● To be done
Reproduce each of the following records word for word, keeping every line in its original order.

(Records of target coordinates)
--- Begin ---

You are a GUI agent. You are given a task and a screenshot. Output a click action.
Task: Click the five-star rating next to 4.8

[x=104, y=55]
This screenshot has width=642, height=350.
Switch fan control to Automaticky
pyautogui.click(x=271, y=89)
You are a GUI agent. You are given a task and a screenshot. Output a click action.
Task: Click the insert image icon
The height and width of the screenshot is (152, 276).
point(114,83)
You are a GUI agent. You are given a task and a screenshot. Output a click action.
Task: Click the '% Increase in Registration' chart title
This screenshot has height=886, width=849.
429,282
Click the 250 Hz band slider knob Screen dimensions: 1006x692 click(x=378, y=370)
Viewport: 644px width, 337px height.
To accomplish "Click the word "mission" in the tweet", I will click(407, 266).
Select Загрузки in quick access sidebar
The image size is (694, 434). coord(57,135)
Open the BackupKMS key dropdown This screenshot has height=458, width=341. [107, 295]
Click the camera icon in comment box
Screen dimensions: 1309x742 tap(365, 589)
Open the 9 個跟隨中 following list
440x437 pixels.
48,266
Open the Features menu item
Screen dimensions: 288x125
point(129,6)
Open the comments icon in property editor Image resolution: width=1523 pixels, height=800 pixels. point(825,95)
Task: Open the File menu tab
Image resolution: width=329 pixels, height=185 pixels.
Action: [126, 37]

--- End ---

● Completed task
You are a GUI agent. You are given a task and a screenshot. Output a click action.
Task: Click the five-star rating next to 4.8

[x=104, y=55]
This screenshot has width=642, height=350.
Switch fan control to Automaticky
pyautogui.click(x=271, y=89)
You are a GUI agent. You are given a task and a screenshot. Output a click action.
Task: Click the insert image icon
The height and width of the screenshot is (152, 276).
point(114,83)
You are a GUI agent. You are given a task and a screenshot. Output a click action.
Task: Click the '% Increase in Registration' chart title
This screenshot has height=886, width=849.
429,282
Click the 250 Hz band slider knob Screen dimensions: 1006x692 click(x=378, y=370)
Viewport: 644px width, 337px height.
To accomplish "Click the word "mission" in the tweet", I will click(407, 266).
Select Загрузки in quick access sidebar
The image size is (694, 434). coord(57,135)
Open the BackupKMS key dropdown This screenshot has height=458, width=341. [107, 295]
Click the camera icon in comment box
Screen dimensions: 1309x742 tap(365, 589)
Open the 9 個跟隨中 following list
440x437 pixels.
48,266
Open the Features menu item
Screen dimensions: 288x125
point(129,6)
Open the comments icon in property editor Image resolution: width=1523 pixels, height=800 pixels. point(825,95)
Task: Open the File menu tab
Image resolution: width=329 pixels, height=185 pixels.
Action: [126, 37]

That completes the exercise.